Nothing in the article you linked to says that the wealthy gulf states (Saudi Arabia, Kuwait, UAE, Oman, etc.) are accepting refugees. From what I’ve read, the big 6 wealthy gulf countries have agreed to take zero refugees.

The Arab countries that have do their part are primarily Egypt, Jordan, and Lebanon. Basically only the poorer countries.

Not only are they not taking refugees, but the big 6 wealthy gulf countries, particularly Saudi Arabia, are the ones funding ISIS, which is creating this refugee disaster in the first place.
———————————————————-
Canadians should just wake up and stop the feel good self flagellation.

#213 OXI in GREECE !! on 09.04.15 at 5:33 pm

#199 jas on 09.04.15 at 4:20 pm
#188 Hotdogs ate my brain

I agree with you. I.T work can be done from offshore with no expensive office rents to pay. And the salary paid is a fraction of what one demands in the developed world.

Perhaps this also gives an interesting insight into why Warren Buffet is not a great fan of I.T industry.
<<<<<<<<<<<<<<<<<<<<<<<<<<<<<<<<<<

I'm surprised Social Media has not set up some kind of boycott blockade to IT companies that do this. There are many many choices for games, movies, entertainment etc these days. I would gladly stop buying anything from a company that uses "outsourced" IT which puts Canadians out of work.

#214 Leo Trollstoy on 09.04.15 at 5:39 pm

Perhaps this also gives an interesting insight into why Warren Buffet is not a great fan of I.T industry.

Except for his giant stake in IBM

#215 Larry Laffer on 09.04.15 at 5:46 pm

@200 The Other Chris
Amen to that. The Western World, the United States in particular, held a very questionnable course of action in this region in the past decades, and as a consequence has poorly chosen its allies.

Al-Quaeda originates from Saudi Arabia, as did most 9/11 hijackers, and before that the original 1993 WTC bombing.

Saudi Arabia and Turkey are just too happy seeing ISIS murder Chiis and Kurds, which they hate. Turkey has barely helps the campaign against ISIS for far, preferring to hit its own Kurds population instead.

Turkey is also buying ISIS’s contraband oil production, which keeps them well funded.

Saudi Arabia has commited way more troops and funding fighting against Iran’s influence in Yemen than it did fighting ISIS, so far.

Meanwhile, Iran could be a powerful ally against ISIS and could help stabilize Iraq further.

____________

## Given problem
Pick up the blog comment thread on refugees, the Gulf states, and ISIS after its final sentence and carry it forward. The lines that come next play no part in this.

## Recorded data
____________

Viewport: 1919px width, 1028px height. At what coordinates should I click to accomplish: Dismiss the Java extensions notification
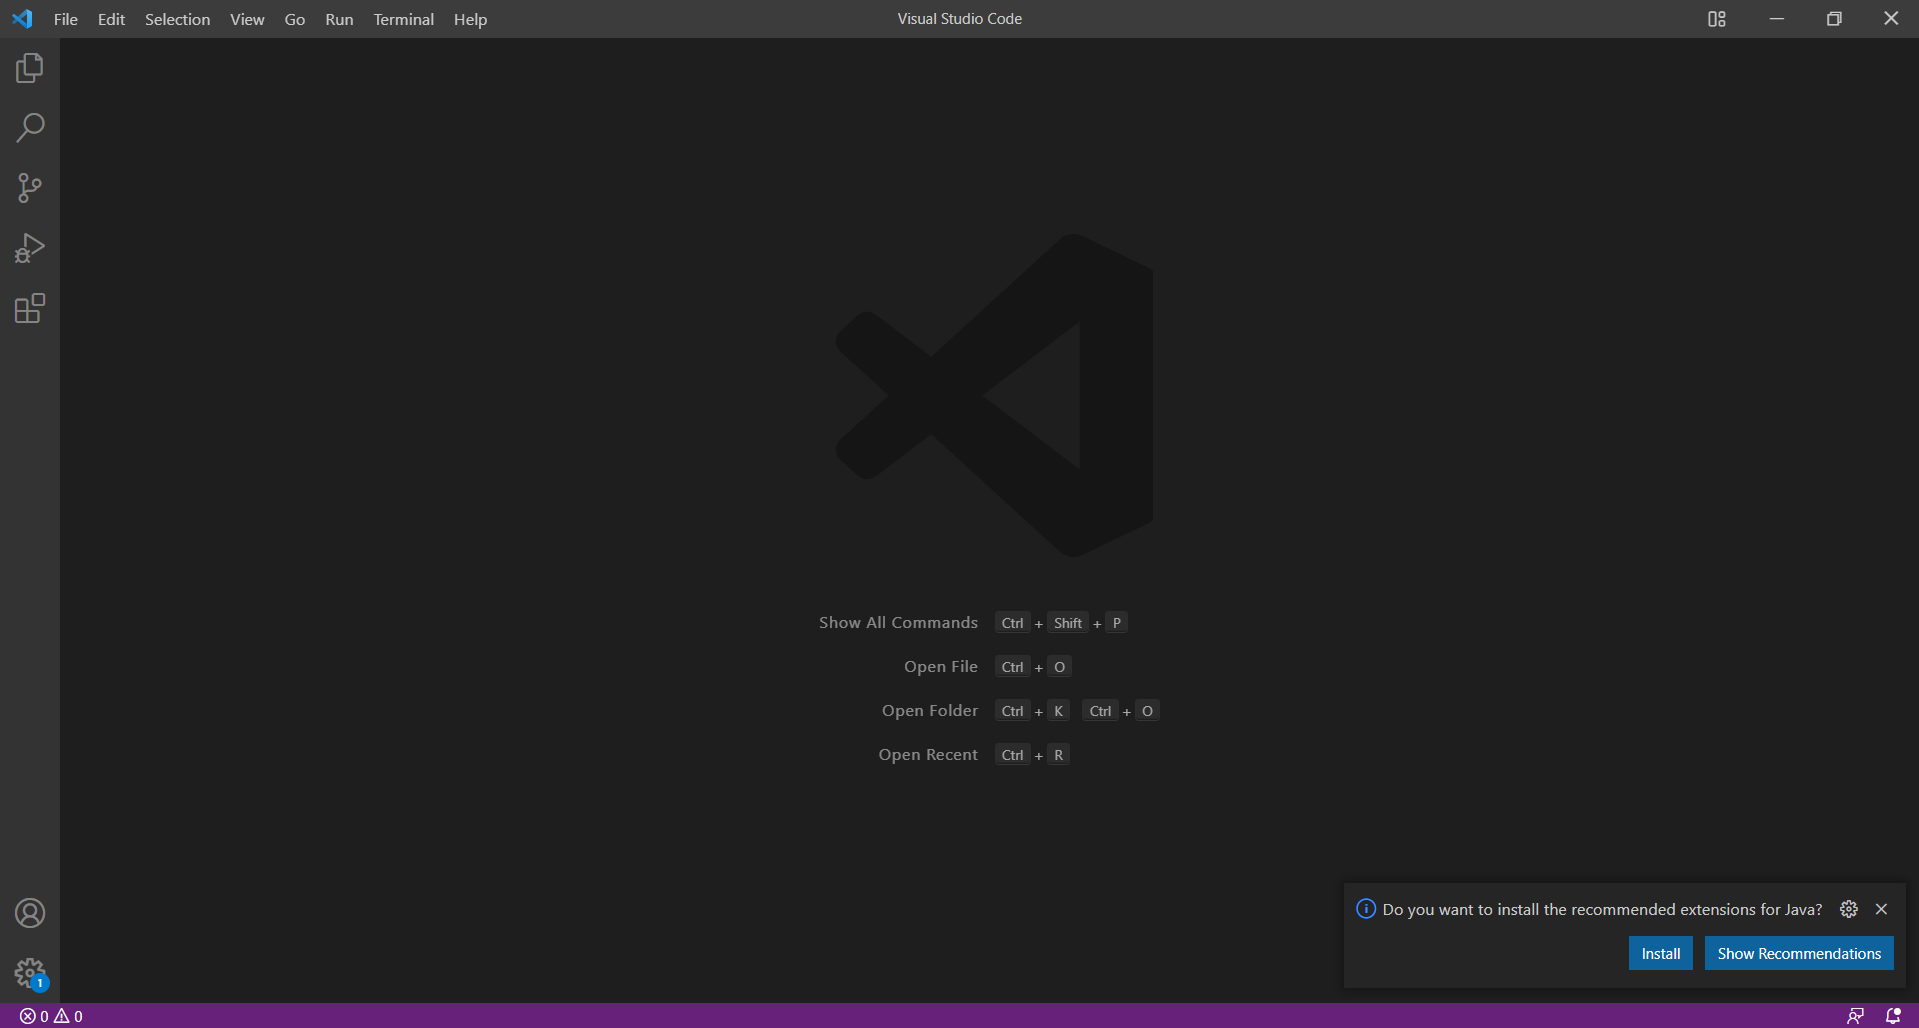coord(1881,909)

____________

## Expected answer
Just sayin’…

#216 Godth on 09.04.15 at 5:52 pm

#205 Smoking Man on 09.04.15 at 4:43 pm

lol, I read the news and I can’t keep up with all the protests and uprisings taking place. It’s a goddamn lunatic asylum. Then there are the wars that are sitting on a knife edge to wider conflagration.

Too much greed and corruption; too few resources; too many mouths wide open. Have you been saved – bwahahaha! Apocalypse always.

#217 Bottoms_Up on 09.04.15 at 6:03 pm

#203 Blacksheep on 09.04.15 at 4:40 pm
—————————————
Someone asks that you’re a man a thousand times I’m sure you would punch them in the face too rather than ‘swear on the bible’.
Explain to me then why the Chinese are now trying to send someone to the moon, explain the space station, explain the hubble telescope, explain why we are now in the process of sending people to Mars.

Right, but we didn’t put anyone on the moon despite the efforts of 300,000 Nasa employees. You are clearly nuts.

#218 JimH on 09.04.15 at 6:07 pm

#180 Nagraj

Hey there! Yes, Minyanville has seen many changes since starting up about 14 years ago! There still are updates almost daily from T3, but Hoofy and Boo have moved on.

Thanks for the reminder of some of Todd’s many ‘wisdoms’.

My favorite was “Always remember to be humble…
or the market will do it for you!”

Good luck!

#219 Blacksheep on 09.04.15 at 6:09 pm

Know, not now.

#220 Smartalox on 09.04.15 at 6:14 pm

@212 OXI:

Social media tried to host a protest, but the (outsourced) IT professionals that support those social media sites blocked it!

#221 JimH on 09.04.15 at 6:19 pm

#180 Nagraj

Also, regarding good technical analysis. You might consider Brian Shannon, another trader now settled down in Colorado.

His website is alphatrends.net and he does a valuable daily market analysis. Subscription, but the bronze is really all a swing-trader needs.

Chess’nWine over at http://marketchess.com/ also has a good tech analysis overview.

#222 Vanecdotal on 09.04.15 at 6:28 pm

#212 OXI in GREECE !!

Noble idea, but you’ll be reading a book/playing Scrabble. The TFWs are already that pervasive in the industry here. I’m including IT, gaming, social media, animation, VFX & lately film post production as well. Y’know, all the “growth” industries in our recent “tech boom” LOL.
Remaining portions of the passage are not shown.